O 2º Tribunal Popular do Júri de São Luís condenou a 30 anos de reclusão o policial militar reformado do Estado do Maranhão, Ivaldo Freire Coelho, pelo assassinato de Erinaldo Almeida Cunha, conhecido como “Doidinho”. O jovem foi executado com quatro tiros de revólver, no bairro Vila Embratel. Na época, o policial era da ativa, estava de folga no dia do crime e na companhia de outros militares. Ele deverá cumprir a pena em regime fechado, no Complexo Penitenciário de Pedrinhas.

 Por homicídio culposo, culpa por negligência, já que não foram capazes de impedir que a vítima fosse executada,  também foram condenados os policiais Josuel Inácio Diniz Sá, José Paulo Vieira Neto e Edvaldo Pereira da Silva. As penas, fixadas em aproximadamente um ano e três detenção, deverão ser cumpridas em regime aberto e cabe apelação da decisão em liberdade. Inicialmente eles foram levados a júri popular junto com Ivaldo Freire, mas o Conselho de Sentença afirmou que os réus não quiseram o resultado da morte, nem assumiram o risco de produzi-lo, transferindo para o juiz a competência de julgá-los.

 O julgamento dos quatro policiais militares, realizado na última segunda-feira (25), na sala de sessões do júri, no Fórum Des. Sarney Costa, foi presidido pelo juiz titular da 2ª Vara do Tribunal do Júri, Gilberto de Moura Lima. Atuaram na sessão, que começou por volta das 8h30 e só terminou depois da meia noite, o promotor de Justiça Rodolfo Soares Reis, os advogados Erivelton Lago e Jomar Câmara e o defensor público Marcos César da Silva Fort.

 Em face da vontade soberana dos jurados, o juiz condenou o militar reformado, Ivaldo Freire Coelho, por homicídio qualificado por motivo torpe. Ao término da sessão, o magistrado decretou a prisão preventiva do policial, encaminhando-o ao Quartel do Comando da Polícia Militar, onde ficará recolhido à disposição da Justiça.
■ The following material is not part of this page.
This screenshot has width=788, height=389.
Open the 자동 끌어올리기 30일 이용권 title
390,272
 O crime– Segundo a denúncia do Ministério Público, no dia 28 de julho de 1994, por volta das 14h, no campo de futebol denominado “Piçarrão”, na Vila Embratel, em São Luís, o militar Ivaldo Freire Coelho,que estava de folga nesse dia, juntamente com os policiais Edvaldo Pereira da Silva, Josuel Inácio Diniz Sá e José Paulo Neto, que estavam de serviço, invadiram a casa de Erinaldo Almeida Cunha, no bairro Vila Embratel. A vítima foi espancada, algemada e levada para o campo de futebol, onde foi executada.

 Consta na denúncia que os policiais envolvidos agiram por vingança, pois queriam, ao invadir a casa da vítima, tomar um revólver com a qual o jovem teria atirado em um policial.
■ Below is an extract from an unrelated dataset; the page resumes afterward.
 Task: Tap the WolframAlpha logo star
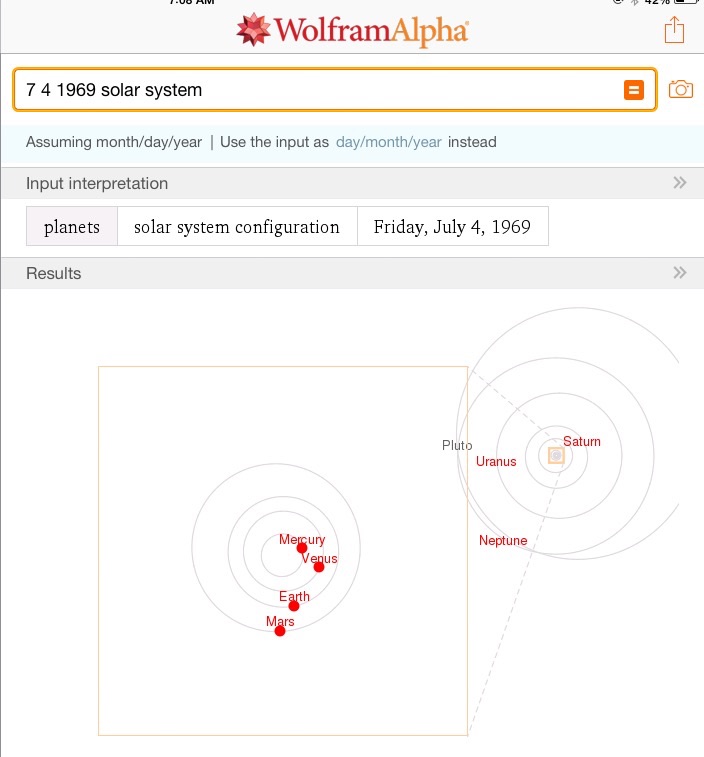tap(253, 30)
Ao serem interrogados na sessão de julgamento, os acusados Josuel Inácio Diniz Sá, José Paulo Vieira Neto e Edvaldo Pereira da Silva confessaram suas participações na prática do crime, mas afirmaram que quem atirou na vítima foi Ivaldo Freire Coelho, que negou a autoria do crime.

Abuso de autoridade– A sentença afirma que na época dos fatos e na condição de policial da ativa, porém, fora do serviço, Ivaldo Freire Coelho, abusando de sua autoridade, e sob o pretexto de que a vítima teria praticado assaltos no dia do crime, invadiu a casa de Erinaldo Almeida Cunha e o levou para um lugar ermo para, em seguida, executá-lo.

 Conforme o juiz, nos autos do processo não existe nenhuma prova ou mesmo indício de que a vítima tenha colaborado para o crime. Há também nos autos um abaixo- assinado de moradores da área onde ocorreu o crime, clamando por justiça, pela grande repercussão do assassinato na época.